§ **Aim of the exercise**
Each entry below must appear in the output exactly as written.

* * * * *

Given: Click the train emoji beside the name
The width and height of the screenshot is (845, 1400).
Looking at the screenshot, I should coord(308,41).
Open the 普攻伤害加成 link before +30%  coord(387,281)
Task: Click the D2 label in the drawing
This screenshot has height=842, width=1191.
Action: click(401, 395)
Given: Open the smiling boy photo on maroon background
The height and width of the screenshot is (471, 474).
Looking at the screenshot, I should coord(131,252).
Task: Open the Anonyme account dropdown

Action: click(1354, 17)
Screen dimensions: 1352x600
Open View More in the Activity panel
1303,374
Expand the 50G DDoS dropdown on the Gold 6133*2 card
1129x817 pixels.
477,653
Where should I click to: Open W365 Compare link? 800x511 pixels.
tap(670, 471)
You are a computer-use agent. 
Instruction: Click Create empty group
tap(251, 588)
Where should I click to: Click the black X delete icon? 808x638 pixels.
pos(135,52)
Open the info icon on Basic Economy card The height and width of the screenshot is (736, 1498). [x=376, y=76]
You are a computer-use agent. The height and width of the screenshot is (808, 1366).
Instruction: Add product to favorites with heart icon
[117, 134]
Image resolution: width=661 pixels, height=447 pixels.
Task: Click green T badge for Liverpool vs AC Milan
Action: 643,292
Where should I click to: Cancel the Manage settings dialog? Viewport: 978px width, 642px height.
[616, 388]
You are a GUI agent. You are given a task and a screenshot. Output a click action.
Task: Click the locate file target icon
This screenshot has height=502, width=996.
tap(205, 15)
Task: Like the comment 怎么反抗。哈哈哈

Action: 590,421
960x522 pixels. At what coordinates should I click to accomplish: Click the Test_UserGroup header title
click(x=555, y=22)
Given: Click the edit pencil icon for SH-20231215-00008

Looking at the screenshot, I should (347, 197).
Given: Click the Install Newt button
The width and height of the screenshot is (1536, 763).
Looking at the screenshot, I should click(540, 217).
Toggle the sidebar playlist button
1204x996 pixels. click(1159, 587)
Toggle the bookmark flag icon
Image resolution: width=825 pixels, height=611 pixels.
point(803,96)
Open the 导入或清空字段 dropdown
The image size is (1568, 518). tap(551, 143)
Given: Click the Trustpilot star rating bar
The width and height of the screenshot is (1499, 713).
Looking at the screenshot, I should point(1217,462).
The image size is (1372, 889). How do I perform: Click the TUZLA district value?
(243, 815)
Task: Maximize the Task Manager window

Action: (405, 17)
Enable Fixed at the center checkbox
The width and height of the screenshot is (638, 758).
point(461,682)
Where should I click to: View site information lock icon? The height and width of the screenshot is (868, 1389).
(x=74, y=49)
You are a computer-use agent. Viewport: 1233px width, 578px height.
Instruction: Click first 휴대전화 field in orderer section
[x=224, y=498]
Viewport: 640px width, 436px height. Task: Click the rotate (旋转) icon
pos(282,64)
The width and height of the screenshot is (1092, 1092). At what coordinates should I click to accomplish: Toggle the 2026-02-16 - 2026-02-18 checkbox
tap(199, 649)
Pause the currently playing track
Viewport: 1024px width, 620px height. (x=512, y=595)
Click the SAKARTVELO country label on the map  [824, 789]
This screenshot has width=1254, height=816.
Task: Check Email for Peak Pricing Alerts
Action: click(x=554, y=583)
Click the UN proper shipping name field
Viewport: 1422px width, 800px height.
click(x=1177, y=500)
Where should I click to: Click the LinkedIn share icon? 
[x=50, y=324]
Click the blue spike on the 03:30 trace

* * * * *

§ **The answer**
Given: Click the train emoji beside the name
The width and height of the screenshot is (845, 1400).
Looking at the screenshot, I should coord(308,41).
Open the 普攻伤害加成 link before +30%  coord(387,281)
Task: Click the D2 label in the drawing
This screenshot has height=842, width=1191.
Action: click(401, 395)
Given: Open the smiling boy photo on maroon background
The height and width of the screenshot is (471, 474).
Looking at the screenshot, I should coord(131,252).
Task: Open the Anonyme account dropdown

Action: click(1354, 17)
Screen dimensions: 1352x600
Open View More in the Activity panel
1303,374
Expand the 50G DDoS dropdown on the Gold 6133*2 card
1129x817 pixels.
477,653
Where should I click to: Open W365 Compare link? 800x511 pixels.
tap(670, 471)
You are a computer-use agent. 
Instruction: Click Create empty group
tap(251, 588)
Where should I click to: Click the black X delete icon? 808x638 pixels.
pos(135,52)
Open the info icon on Basic Economy card The height and width of the screenshot is (736, 1498). [x=376, y=76]
You are a computer-use agent. The height and width of the screenshot is (808, 1366).
Instruction: Add product to favorites with heart icon
[117, 134]
Image resolution: width=661 pixels, height=447 pixels.
Task: Click green T badge for Liverpool vs AC Milan
Action: 643,292
Where should I click to: Cancel the Manage settings dialog? Viewport: 978px width, 642px height.
[616, 388]
You are a GUI agent. You are given a task and a screenshot. Output a click action.
Task: Click the locate file target icon
This screenshot has height=502, width=996.
tap(205, 15)
Task: Like the comment 怎么反抗。哈哈哈

Action: 590,421
960x522 pixels. At what coordinates should I click to accomplish: Click the Test_UserGroup header title
click(x=555, y=22)
Given: Click the edit pencil icon for SH-20231215-00008

Looking at the screenshot, I should (347, 197).
Given: Click the Install Newt button
The width and height of the screenshot is (1536, 763).
Looking at the screenshot, I should click(540, 217).
Toggle the sidebar playlist button
1204x996 pixels. click(1159, 587)
Toggle the bookmark flag icon
Image resolution: width=825 pixels, height=611 pixels.
point(803,96)
Open the 导入或清空字段 dropdown
The image size is (1568, 518). tap(551, 143)
Given: Click the Trustpilot star rating bar
The width and height of the screenshot is (1499, 713).
Looking at the screenshot, I should point(1217,462).
The image size is (1372, 889). How do I perform: Click the TUZLA district value?
(243, 815)
Task: Maximize the Task Manager window

Action: (405, 17)
Enable Fixed at the center checkbox
The width and height of the screenshot is (638, 758).
point(461,682)
Where should I click to: View site information lock icon? The height and width of the screenshot is (868, 1389).
(x=74, y=49)
You are a computer-use agent. Viewport: 1233px width, 578px height.
Instruction: Click first 휴대전화 field in orderer section
[x=224, y=498]
Viewport: 640px width, 436px height. Task: Click the rotate (旋转) icon
pos(282,64)
The width and height of the screenshot is (1092, 1092). At what coordinates should I click to accomplish: Toggle the 2026-02-16 - 2026-02-18 checkbox
tap(199, 649)
Pause the currently playing track
Viewport: 1024px width, 620px height. (x=512, y=595)
Click the SAKARTVELO country label on the map  [824, 789]
This screenshot has width=1254, height=816.
Task: Check Email for Peak Pricing Alerts
Action: click(x=554, y=583)
Click the UN proper shipping name field
Viewport: 1422px width, 800px height.
click(x=1177, y=500)
Where should I click to: Click the LinkedIn share icon? 
[x=50, y=324]
Click the blue spike on the 03:30 trace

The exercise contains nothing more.